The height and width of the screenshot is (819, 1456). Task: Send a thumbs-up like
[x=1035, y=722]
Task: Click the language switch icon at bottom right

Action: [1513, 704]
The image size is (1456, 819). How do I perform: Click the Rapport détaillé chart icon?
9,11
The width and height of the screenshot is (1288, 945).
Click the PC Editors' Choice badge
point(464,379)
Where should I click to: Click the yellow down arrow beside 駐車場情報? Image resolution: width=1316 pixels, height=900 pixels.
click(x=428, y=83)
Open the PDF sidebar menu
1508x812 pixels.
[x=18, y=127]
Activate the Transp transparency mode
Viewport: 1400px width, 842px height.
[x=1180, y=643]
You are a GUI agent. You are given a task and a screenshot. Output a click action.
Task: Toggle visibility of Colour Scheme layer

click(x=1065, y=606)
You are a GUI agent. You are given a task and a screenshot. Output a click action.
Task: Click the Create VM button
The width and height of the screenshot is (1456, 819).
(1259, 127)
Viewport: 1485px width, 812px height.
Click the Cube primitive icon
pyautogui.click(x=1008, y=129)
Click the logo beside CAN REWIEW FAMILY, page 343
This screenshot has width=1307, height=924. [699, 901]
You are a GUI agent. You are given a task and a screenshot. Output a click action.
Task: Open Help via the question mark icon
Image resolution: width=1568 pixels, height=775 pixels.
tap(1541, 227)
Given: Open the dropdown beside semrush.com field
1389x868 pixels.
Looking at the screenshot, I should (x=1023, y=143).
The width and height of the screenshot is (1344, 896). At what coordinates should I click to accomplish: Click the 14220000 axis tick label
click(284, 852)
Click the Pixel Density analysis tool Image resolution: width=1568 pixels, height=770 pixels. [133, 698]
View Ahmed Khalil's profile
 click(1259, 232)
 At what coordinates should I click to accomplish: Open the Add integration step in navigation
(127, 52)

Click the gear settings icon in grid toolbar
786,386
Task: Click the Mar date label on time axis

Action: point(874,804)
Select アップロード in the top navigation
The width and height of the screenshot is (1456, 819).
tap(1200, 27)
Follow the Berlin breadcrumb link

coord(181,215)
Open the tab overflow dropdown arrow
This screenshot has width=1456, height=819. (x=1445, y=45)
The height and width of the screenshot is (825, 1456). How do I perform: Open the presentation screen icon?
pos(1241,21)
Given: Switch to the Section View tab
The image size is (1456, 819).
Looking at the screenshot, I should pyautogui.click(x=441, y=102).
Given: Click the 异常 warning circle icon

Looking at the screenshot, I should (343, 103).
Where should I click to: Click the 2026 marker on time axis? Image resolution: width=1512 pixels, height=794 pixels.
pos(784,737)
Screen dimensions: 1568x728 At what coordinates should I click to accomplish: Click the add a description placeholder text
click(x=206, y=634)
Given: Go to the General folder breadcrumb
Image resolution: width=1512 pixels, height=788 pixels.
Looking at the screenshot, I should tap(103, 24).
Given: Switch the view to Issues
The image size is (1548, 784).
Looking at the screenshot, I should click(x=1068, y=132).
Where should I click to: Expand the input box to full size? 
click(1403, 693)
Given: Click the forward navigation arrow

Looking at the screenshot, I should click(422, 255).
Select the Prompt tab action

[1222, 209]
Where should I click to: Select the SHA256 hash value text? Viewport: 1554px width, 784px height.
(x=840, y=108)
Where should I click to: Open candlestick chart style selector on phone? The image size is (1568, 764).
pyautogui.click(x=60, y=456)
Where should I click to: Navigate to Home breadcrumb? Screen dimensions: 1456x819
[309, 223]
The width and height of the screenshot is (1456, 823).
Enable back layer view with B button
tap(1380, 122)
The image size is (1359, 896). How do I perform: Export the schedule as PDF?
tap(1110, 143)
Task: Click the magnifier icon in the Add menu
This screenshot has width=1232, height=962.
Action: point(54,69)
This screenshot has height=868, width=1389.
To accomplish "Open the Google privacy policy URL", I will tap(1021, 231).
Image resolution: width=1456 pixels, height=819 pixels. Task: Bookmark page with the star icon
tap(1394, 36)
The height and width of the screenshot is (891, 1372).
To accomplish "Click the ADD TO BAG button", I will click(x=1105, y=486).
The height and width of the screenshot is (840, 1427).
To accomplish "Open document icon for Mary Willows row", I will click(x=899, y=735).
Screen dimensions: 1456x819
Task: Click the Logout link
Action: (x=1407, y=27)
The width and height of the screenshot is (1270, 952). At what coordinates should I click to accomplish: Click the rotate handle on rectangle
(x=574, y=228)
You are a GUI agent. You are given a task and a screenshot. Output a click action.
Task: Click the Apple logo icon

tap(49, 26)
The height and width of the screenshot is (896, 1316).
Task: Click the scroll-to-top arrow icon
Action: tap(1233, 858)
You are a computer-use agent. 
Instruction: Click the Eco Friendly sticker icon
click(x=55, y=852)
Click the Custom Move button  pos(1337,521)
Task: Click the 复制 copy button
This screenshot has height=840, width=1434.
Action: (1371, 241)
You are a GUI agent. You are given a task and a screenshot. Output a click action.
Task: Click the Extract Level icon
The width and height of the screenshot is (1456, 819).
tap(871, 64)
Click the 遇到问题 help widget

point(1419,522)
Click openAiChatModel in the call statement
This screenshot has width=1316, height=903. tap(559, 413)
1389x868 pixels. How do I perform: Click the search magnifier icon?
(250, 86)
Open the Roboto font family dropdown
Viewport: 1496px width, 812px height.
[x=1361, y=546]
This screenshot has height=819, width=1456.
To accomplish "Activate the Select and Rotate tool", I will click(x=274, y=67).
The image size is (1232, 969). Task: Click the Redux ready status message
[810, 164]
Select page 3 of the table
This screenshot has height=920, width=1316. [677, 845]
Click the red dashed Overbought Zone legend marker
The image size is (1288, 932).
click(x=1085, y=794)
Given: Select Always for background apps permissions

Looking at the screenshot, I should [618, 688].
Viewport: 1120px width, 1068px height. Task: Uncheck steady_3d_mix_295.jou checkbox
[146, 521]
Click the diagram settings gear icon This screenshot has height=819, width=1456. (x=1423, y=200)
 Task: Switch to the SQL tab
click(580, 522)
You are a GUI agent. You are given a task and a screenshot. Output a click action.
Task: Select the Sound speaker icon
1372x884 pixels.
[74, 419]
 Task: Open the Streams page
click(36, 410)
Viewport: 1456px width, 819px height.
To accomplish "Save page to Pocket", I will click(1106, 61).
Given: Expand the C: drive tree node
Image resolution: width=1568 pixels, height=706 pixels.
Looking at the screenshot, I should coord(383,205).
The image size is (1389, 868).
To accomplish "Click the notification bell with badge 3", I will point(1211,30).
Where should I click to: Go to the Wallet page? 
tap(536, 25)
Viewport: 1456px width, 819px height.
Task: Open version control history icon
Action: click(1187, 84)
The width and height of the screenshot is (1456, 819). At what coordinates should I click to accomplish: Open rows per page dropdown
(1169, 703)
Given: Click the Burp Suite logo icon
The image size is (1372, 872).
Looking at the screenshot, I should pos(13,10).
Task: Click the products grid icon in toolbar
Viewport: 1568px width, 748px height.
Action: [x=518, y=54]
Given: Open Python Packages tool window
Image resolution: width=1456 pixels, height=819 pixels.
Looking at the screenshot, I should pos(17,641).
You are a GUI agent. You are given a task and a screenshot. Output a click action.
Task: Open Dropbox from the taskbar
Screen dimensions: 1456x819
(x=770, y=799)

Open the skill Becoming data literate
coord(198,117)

* TASK
Write down the entire listing above verbatim.

* RESULT
The height and width of the screenshot is (819, 1456). Task: Send a thumbs-up like
[x=1035, y=722]
Task: Click the language switch icon at bottom right

Action: [1513, 704]
The image size is (1456, 819). How do I perform: Click the Rapport détaillé chart icon?
9,11
The width and height of the screenshot is (1288, 945).
Click the PC Editors' Choice badge
point(464,379)
Where should I click to: Click the yellow down arrow beside 駐車場情報? Image resolution: width=1316 pixels, height=900 pixels.
click(x=428, y=83)
Open the PDF sidebar menu
1508x812 pixels.
[x=18, y=127]
Activate the Transp transparency mode
Viewport: 1400px width, 842px height.
[x=1180, y=643]
You are a GUI agent. You are given a task and a screenshot. Output a click action.
Task: Toggle visibility of Colour Scheme layer

click(x=1065, y=606)
You are a GUI agent. You are given a task and a screenshot. Output a click action.
Task: Click the Create VM button
The width and height of the screenshot is (1456, 819).
(1259, 127)
Viewport: 1485px width, 812px height.
Click the Cube primitive icon
pyautogui.click(x=1008, y=129)
Click the logo beside CAN REWIEW FAMILY, page 343
This screenshot has width=1307, height=924. [699, 901]
You are a GUI agent. You are given a task and a screenshot. Output a click action.
Task: Open Help via the question mark icon
Image resolution: width=1568 pixels, height=775 pixels.
tap(1541, 227)
Given: Open the dropdown beside semrush.com field
1389x868 pixels.
Looking at the screenshot, I should (x=1023, y=143).
The width and height of the screenshot is (1344, 896). At what coordinates should I click to accomplish: Click the 14220000 axis tick label
click(284, 852)
Click the Pixel Density analysis tool Image resolution: width=1568 pixels, height=770 pixels. [133, 698]
View Ahmed Khalil's profile
 click(1259, 232)
 At what coordinates should I click to accomplish: Open the Add integration step in navigation
(127, 52)

Click the gear settings icon in grid toolbar
786,386
Task: Click the Mar date label on time axis

Action: point(874,804)
Select アップロード in the top navigation
The width and height of the screenshot is (1456, 819).
tap(1200, 27)
Follow the Berlin breadcrumb link

coord(181,215)
Open the tab overflow dropdown arrow
This screenshot has width=1456, height=819. (x=1445, y=45)
The height and width of the screenshot is (825, 1456). How do I perform: Open the presentation screen icon?
pos(1241,21)
Given: Switch to the Section View tab
The image size is (1456, 819).
Looking at the screenshot, I should pyautogui.click(x=441, y=102).
Given: Click the 异常 warning circle icon

Looking at the screenshot, I should (343, 103).
Where should I click to: Click the 2026 marker on time axis? Image resolution: width=1512 pixels, height=794 pixels.
pos(784,737)
Screen dimensions: 1568x728 At what coordinates should I click to accomplish: Click the add a description placeholder text
click(x=206, y=634)
Given: Go to the General folder breadcrumb
Image resolution: width=1512 pixels, height=788 pixels.
Looking at the screenshot, I should tap(103, 24).
Given: Switch the view to Issues
The image size is (1548, 784).
Looking at the screenshot, I should click(x=1068, y=132).
Where should I click to: Expand the input box to full size? 
click(1403, 693)
Given: Click the forward navigation arrow

Looking at the screenshot, I should click(422, 255).
Select the Prompt tab action

[1222, 209]
Where should I click to: Select the SHA256 hash value text? Viewport: 1554px width, 784px height.
(x=840, y=108)
Where should I click to: Open candlestick chart style selector on phone? The image size is (1568, 764).
pyautogui.click(x=60, y=456)
Where should I click to: Navigate to Home breadcrumb? Screen dimensions: 1456x819
[309, 223]
The width and height of the screenshot is (1456, 823).
Enable back layer view with B button
tap(1380, 122)
The image size is (1359, 896). How do I perform: Export the schedule as PDF?
tap(1110, 143)
Task: Click the magnifier icon in the Add menu
This screenshot has width=1232, height=962.
Action: point(54,69)
This screenshot has height=868, width=1389.
To accomplish "Open the Google privacy policy URL", I will tap(1021, 231).
Image resolution: width=1456 pixels, height=819 pixels. Task: Bookmark page with the star icon
tap(1394, 36)
The height and width of the screenshot is (891, 1372).
To accomplish "Click the ADD TO BAG button", I will click(x=1105, y=486).
The height and width of the screenshot is (840, 1427).
To accomplish "Open document icon for Mary Willows row", I will click(x=899, y=735).
Screen dimensions: 1456x819
Task: Click the Logout link
Action: (x=1407, y=27)
The width and height of the screenshot is (1270, 952). At what coordinates should I click to accomplish: Click the rotate handle on rectangle
(x=574, y=228)
You are a GUI agent. You are given a task and a screenshot. Output a click action.
Task: Click the Apple logo icon

tap(49, 26)
The height and width of the screenshot is (896, 1316).
Task: Click the scroll-to-top arrow icon
Action: tap(1233, 858)
You are a computer-use agent. 
Instruction: Click the Eco Friendly sticker icon
click(x=55, y=852)
Click the Custom Move button  pos(1337,521)
Task: Click the 复制 copy button
This screenshot has height=840, width=1434.
Action: (1371, 241)
You are a GUI agent. You are given a task and a screenshot. Output a click action.
Task: Click the Extract Level icon
The width and height of the screenshot is (1456, 819).
tap(871, 64)
Click the 遇到问题 help widget

point(1419,522)
Click openAiChatModel in the call statement
This screenshot has width=1316, height=903. tap(559, 413)
1389x868 pixels. How do I perform: Click the search magnifier icon?
(250, 86)
Open the Roboto font family dropdown
Viewport: 1496px width, 812px height.
[x=1361, y=546]
This screenshot has height=819, width=1456.
To accomplish "Activate the Select and Rotate tool", I will click(x=274, y=67).
The image size is (1232, 969). Task: Click the Redux ready status message
[810, 164]
Select page 3 of the table
This screenshot has height=920, width=1316. [677, 845]
Click the red dashed Overbought Zone legend marker
The image size is (1288, 932).
click(x=1085, y=794)
Given: Select Always for background apps permissions

Looking at the screenshot, I should [618, 688].
Viewport: 1120px width, 1068px height. Task: Uncheck steady_3d_mix_295.jou checkbox
[146, 521]
Click the diagram settings gear icon This screenshot has height=819, width=1456. (x=1423, y=200)
 Task: Switch to the SQL tab
click(580, 522)
You are a GUI agent. You are given a task and a screenshot. Output a click action.
Task: Select the Sound speaker icon
1372x884 pixels.
[74, 419]
 Task: Open the Streams page
click(36, 410)
Viewport: 1456px width, 819px height.
To accomplish "Save page to Pocket", I will click(1106, 61).
Given: Expand the C: drive tree node
Image resolution: width=1568 pixels, height=706 pixels.
Looking at the screenshot, I should coord(383,205).
The image size is (1389, 868).
To accomplish "Click the notification bell with badge 3", I will point(1211,30).
Where should I click to: Go to the Wallet page? 
tap(536, 25)
Viewport: 1456px width, 819px height.
Task: Open version control history icon
Action: click(1187, 84)
The width and height of the screenshot is (1456, 819). At what coordinates should I click to accomplish: Open rows per page dropdown
(1169, 703)
Given: Click the Burp Suite logo icon
The image size is (1372, 872).
Looking at the screenshot, I should pos(13,10).
Task: Click the products grid icon in toolbar
Viewport: 1568px width, 748px height.
Action: [x=518, y=54]
Given: Open Python Packages tool window
Image resolution: width=1456 pixels, height=819 pixels.
Looking at the screenshot, I should pos(17,641).
You are a GUI agent. You are given a task and a screenshot. Output a click action.
Task: Open Dropbox from the taskbar
Screen dimensions: 1456x819
(x=770, y=799)

Open the skill Becoming data literate
coord(198,117)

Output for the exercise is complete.